Run exp-syh-tezos-stackoverflow-mixed_glm_4_7_traces_jupiter_cleaned API | Serverless Inference | 32K Context

Model Overview

This model, exp-syh-tezos-stackoverflow-mixed_glm_4_7_traces_jupiter_cleaned, is an 8 billion parameter language model built upon the Qwen/Qwen3-8B architecture.
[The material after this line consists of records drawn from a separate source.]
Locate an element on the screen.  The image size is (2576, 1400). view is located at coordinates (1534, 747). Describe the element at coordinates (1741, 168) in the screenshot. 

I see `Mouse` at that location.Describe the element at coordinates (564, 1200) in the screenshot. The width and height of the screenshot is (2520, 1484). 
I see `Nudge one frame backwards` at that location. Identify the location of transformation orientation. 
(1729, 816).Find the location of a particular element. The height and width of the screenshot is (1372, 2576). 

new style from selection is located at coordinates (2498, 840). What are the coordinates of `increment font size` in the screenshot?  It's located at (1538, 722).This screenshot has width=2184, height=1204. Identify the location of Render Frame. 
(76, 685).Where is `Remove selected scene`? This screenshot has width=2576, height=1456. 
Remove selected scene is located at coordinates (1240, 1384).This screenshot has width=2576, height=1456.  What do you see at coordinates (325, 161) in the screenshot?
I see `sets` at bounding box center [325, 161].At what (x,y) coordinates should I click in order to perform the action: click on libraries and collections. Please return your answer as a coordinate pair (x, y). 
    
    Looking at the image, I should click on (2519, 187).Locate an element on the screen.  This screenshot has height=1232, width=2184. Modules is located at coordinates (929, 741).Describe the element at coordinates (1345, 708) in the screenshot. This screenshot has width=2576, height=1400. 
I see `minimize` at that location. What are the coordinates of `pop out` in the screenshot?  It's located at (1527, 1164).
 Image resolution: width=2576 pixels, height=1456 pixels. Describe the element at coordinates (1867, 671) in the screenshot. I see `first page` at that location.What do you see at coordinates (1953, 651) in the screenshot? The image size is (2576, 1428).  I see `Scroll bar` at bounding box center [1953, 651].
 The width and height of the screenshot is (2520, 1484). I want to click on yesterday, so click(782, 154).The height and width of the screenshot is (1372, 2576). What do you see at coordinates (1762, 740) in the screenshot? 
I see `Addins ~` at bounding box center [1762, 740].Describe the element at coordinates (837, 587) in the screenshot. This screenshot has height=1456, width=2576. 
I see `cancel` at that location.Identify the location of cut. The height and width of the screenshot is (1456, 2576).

It has undergone fine-tuning on a specialized dataset, /data/cat/ws/befe330h-befe330h-otagent/huggingface/hub/datasets--DCAgent--exp-syh-tezos-stackoverflow-mixed_glm_4.7_traces_jupiter_cleaned/snapshots/d44d8f79145236ce933ae10c8e21ee822ff82165_thinking_preprocessed.

Key Characteristics

Base Model: Fine-tuned from Qwen/Qwen3-8B, a robust foundation model.
Specialized Fine-tuning: The training data, derived from Tezos and Stack Overflow traces, indicates a focus on technical content, potentially related to blockchain technology and programming Q&A.
Parameter Count: Features 8 billion parameters, offering a balance between capability and computational efficiency.

Training Details

The model was trained with the following hyperparameters:

Learning Rate: 4e-05
Batch Size: A total train batch size of 16 (1 per device, 8 devices, 2 gradient accumulation steps).
Epochs: Trained for 7.0 epochs.
Optimizer: Utilized ADAMW_TORCH_FUSED with specific beta and epsilon values.
Scheduler: Employs a cosine learning rate scheduler with a 0.1 warmup ratio.

Potential Use Cases

Given its specialized fine-tuning, this model is likely well-suited for applications requiring an understanding of:

Blockchain-related content: Particularly within the Tezos ecosystem.
Technical Q&A: Generating or understanding responses similar to those found on Stack Overflow.
Code-related text: Processing and generating programming-centric information.